La pagina nera


È CROLLATO ANCHE
IL TETTO
DI QUEL TEMPIO
ASSAI NEGLETTO

Sembra che nel nostro paese l’attesa sia l’unico comportamento possibile. Per fare cosa? Per assistere, impotenti, allo sfacelo di luoghi e memorie? Ripercorrendo le vicende della chiesa duecentesca di Santa Croce nel Viterbese, ridotta ormai a un rudere, la conferma è sconcertante. E di certo non ci consola l’idea che un edificio storico possa essere sostituito da uno nuovo, privo di qualsiasi aggancio con il “genius loci”.

di Fabio Isman

La valle di Faul, ai piedi di Viterbo, non è soltanto un notevole polmone verde; ma, sotto il colle dominato dal Palazzo papale, costituisce anche un’invidiabile porta d’ingresso alla città. A fine Ottocento, uno studioso scriveva che «è l’ultima contrada inclusa nella città», e s’interrogava sulla sua etimologia: un remoto campo di fave, o terreni appartenuti a un tal Faulo, il cui nome ricorre nei documenti? Ha anche avuto un ragguardevole passato. Come ricorda Mauro Galeotti, direttore del quotidiano online “La citta” (www.lacitta.eu), vi si svolgevano i giochi popolari: corse di uomini, di asini, il tiro con le frecce.
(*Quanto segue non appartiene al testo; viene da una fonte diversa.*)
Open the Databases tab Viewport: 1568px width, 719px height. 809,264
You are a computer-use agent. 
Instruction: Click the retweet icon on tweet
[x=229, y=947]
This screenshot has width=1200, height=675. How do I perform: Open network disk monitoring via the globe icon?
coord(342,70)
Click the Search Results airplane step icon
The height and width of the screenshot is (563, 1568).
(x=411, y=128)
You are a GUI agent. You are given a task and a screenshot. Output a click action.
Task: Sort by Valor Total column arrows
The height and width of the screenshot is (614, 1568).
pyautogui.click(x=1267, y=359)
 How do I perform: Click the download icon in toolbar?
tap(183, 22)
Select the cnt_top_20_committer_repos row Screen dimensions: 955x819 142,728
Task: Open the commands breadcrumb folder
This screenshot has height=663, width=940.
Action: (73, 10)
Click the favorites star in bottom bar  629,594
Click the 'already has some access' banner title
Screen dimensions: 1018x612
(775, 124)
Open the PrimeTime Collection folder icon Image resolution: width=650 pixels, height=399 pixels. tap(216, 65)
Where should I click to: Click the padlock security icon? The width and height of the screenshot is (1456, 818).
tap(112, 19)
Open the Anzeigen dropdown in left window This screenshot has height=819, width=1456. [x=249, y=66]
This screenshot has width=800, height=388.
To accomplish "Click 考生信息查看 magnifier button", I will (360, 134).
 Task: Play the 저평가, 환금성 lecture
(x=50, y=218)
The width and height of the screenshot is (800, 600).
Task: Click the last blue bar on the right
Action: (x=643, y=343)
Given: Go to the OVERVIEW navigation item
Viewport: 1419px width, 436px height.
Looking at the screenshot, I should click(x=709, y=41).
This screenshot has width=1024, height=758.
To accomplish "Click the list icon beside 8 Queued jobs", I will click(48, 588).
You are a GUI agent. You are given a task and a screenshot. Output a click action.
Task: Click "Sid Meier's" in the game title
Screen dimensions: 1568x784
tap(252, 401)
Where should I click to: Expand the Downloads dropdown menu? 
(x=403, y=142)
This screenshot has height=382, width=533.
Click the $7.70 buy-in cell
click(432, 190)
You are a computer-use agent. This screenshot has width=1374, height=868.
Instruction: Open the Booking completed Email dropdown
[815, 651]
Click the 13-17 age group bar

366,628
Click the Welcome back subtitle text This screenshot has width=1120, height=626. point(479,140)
Nel 1475 si decise che quattro volte all’anno si corresse un palio con «cavalli barberi », e, a mezz’agosto, anche una «giostra del toro feroce». Il premio del palio era collocato sulla colonna «di ser Monaldo», allora qui e ormai, dopo qualche peregrinazione, in piazza dei Caduti. Sul capitello è scritto «Memoriale domini Monaldi»: iscrizione che ricorda forse condanna a morte di Monaldo de’ Monaldeschi, il 23 dicembre 1456, come omicida di Guglielmo Gatti, esponente di una famiglia rivale di parte guelfa? Oltre al ricordo, dei Monaldeschi ci è rimasta, comunque, la torre del Palazzo del podestà, alta quarantaquattro metri, innalzata nel 1489 dopo il crollo di quella precedente. E tra le memorie, c’è anche quella di un palio con cavalli e cavalieri al Faul, nel 1481: alla fine, il vescovo scomunicò i priori della città, perché avevano usato un pulpito come palco per la giuria.